En lançant un pavé dans la mare et en disant trop et pas assez, Moez Ben Gharbia donne l'air de donner des avertissements. En évoquant Ben Hamidène, il pointe l'index, non pas vers une personne, mais vers une tendance politique bien précise. Celle qui a usé (et use encore) de l'islamisme radical et violent, que ce soit dans le verbe ou dans l'acte, le tout sous une apparence « civile » et pacifique. En évoquant les actuels hommes au pouvoir, et leur « paix des braves » avec les islamistes, il attire l'attention sur le danger qui nous guette de ces radicaux « tunisifiés » juste pour la cause. Son avertissement n'a rien de tel, il sonne plutôt comme un appel au secours pour qu'on sauve la Tunisie et sa révolution. La véritable révolution qui a permis d'instaurer une démocratie (balbutiante, certes, mais une démocratie quand même) et a donné la parole libre aux médias, et non la révolution de ceux qui sont venus de l'étranger assoiffés de pouvoir, d'argent et de revanche.
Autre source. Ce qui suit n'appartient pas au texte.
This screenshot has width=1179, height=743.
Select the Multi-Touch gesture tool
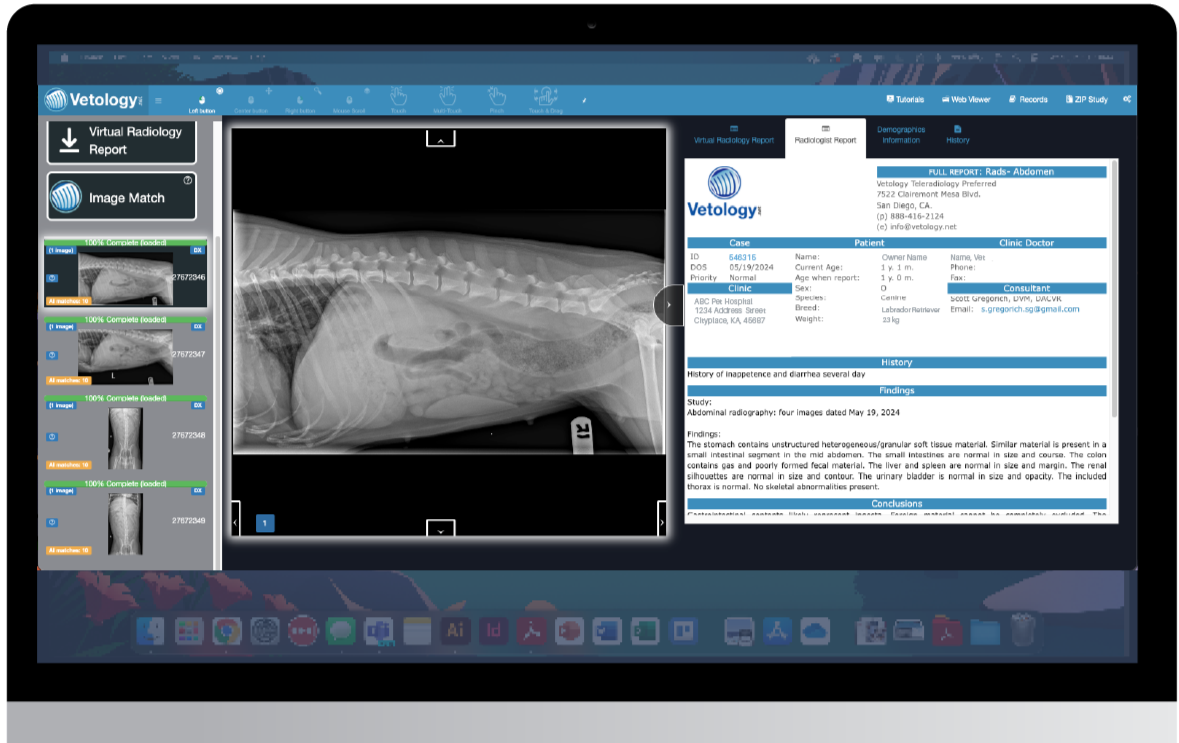(446, 98)
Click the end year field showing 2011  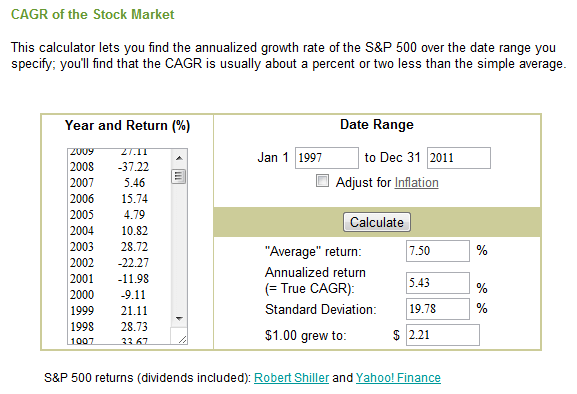[x=459, y=158]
Le fait est que ceux qui se disent révolutionnaires sont ceux qui ont pris et prennent encore de l'argent de l'étranger, ne respectent pas les idées des autres et tentent d'imposer leur diktat. La vraie révolution est menée par ceux qui appliquent ses principes dans la réalité, à savoir le comportement démocratique, la liberté d'expression et le respect des autres. Moez Ben Gharbia fait partie de ces derniers, tout comme plusieurs autres personnalités de la même trempe. Tout un chacun remarquera que ce sont ceux-là, et uniquement ceux-là, qui sont physiquement menacés par les groupes terroristes et régulièrement insultés par les autoproclamés militants et révolutionnaires. Après ce S.O.S., aussi bien Moez Ben Gharbia que ceux-là méritent tout le soutien des Tunisiens libres.